A set in the advantage of the defendant has not been implemented, because both sets resulted in outcomes that were highly in favour of the defendant.

2.3 Comments on the prior probabilities

The prior probabilities indicate the amount of belief of the truth of the hypothesis expressed by the node, when the evidence presented in the case is not considered. For instance, in the node ``Crash'' the estimated possibility must be given, that a car crashes, given that it started to skid, and the estimated possibility must be given that a car crashes, given that it did not skid. The prior likelihood that a car crashes in a single-car accident in a given section of a road is extremely unlikely, and more so, if the car didn't skid. Actually, the odds of this happening are not important in our problem, because both the alternative explanations of the accident assume the car to skid. The top node drunk contains the belief that this passenger was drunk, given that he sat in the passenger's seat in the middle of the night, returning from a birthday party. Considering the time of the night this is not extremely improbable. Speeding, as we defined it in our problem, is a highly improbable event. Possibly one out of 100.000 or one out of a million cars skid in a given stretch of the road. The belief in a skidding event can be based on statistics on single-car accidents, but a judge could possibly modify the statistic probability, e.g. when he thinks that the driver in this case is more (or less) likely to become involved in accidents than the mean driver, e.g. given the age and gender, the appearance and the time of the day.

2.4 Results

Figure 3 is a figure of the BBN model, after the ``objective'' values have been entered.

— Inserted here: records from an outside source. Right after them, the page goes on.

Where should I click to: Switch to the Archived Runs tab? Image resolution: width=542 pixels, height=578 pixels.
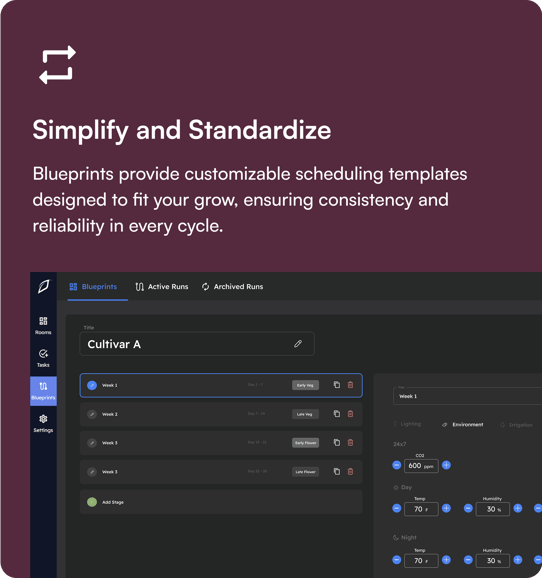(x=232, y=286)
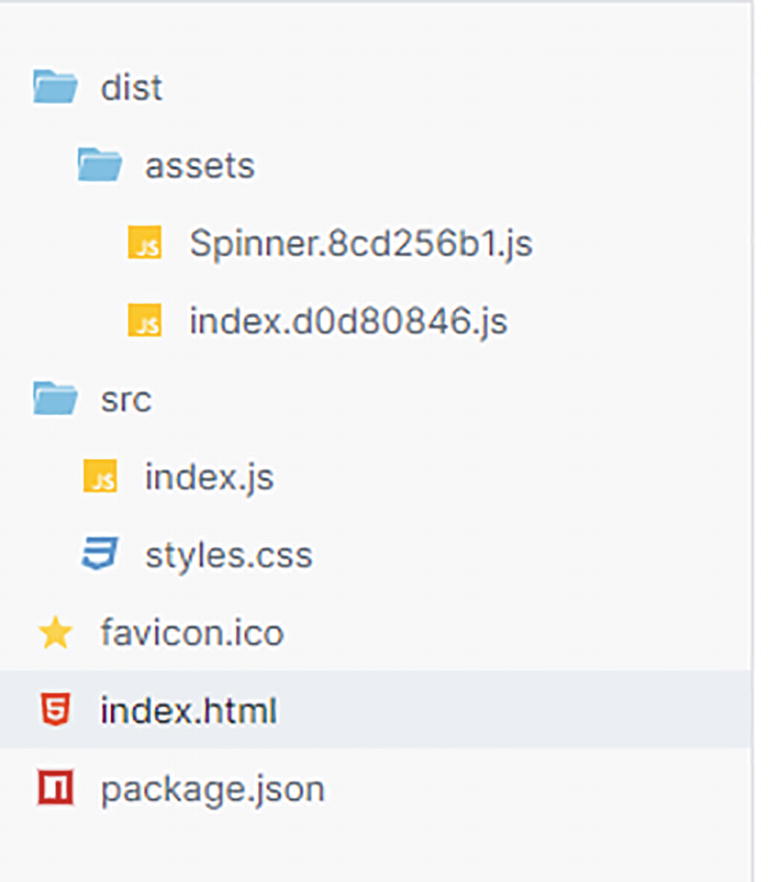Select the highlighted index.html file
Viewport: 768px width, 882px height.
[188, 711]
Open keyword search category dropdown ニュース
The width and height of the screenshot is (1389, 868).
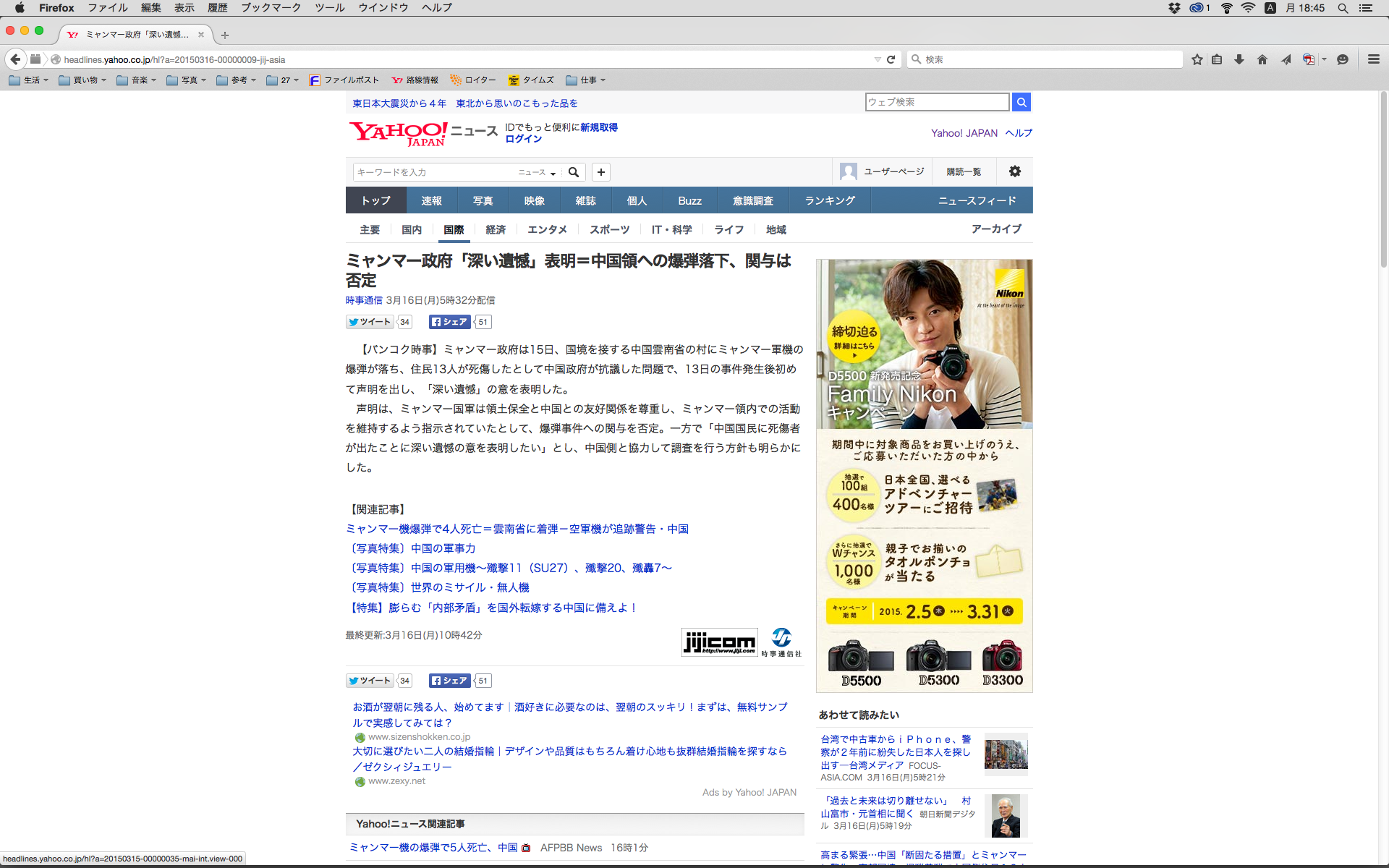click(x=537, y=172)
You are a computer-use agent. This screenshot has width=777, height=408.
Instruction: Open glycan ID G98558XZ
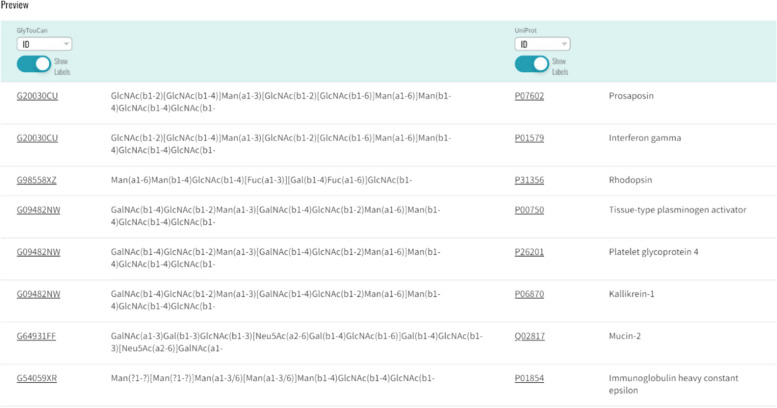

Figure 3: Initial probabilities after entering the "objective" values.
\includegraphics[width=14cm]{obinit.ps.gz}

Some of the nodes have been replaced by their probability tables. Now we enter the fact that a crash actually happened by fixing its probability to unity. (figure 4),

Figure 4: Initial probabilities after entering the fact ``crash''.
\includegraphics[width=14cm]{obcrash.ps.gz}

According to the model, it is more probable that the crash has been caused by speeding than by pulling the handbrake. If, however, we include other pieces of evidence (i.e. the driver's testimony that the passenger pulled the handbrake), the observed pulled position of the handbrake and the fact that the passenger was drunk, pulling the handbrake turns out to be a much more likely cause of the accident than speeding is (figure 5).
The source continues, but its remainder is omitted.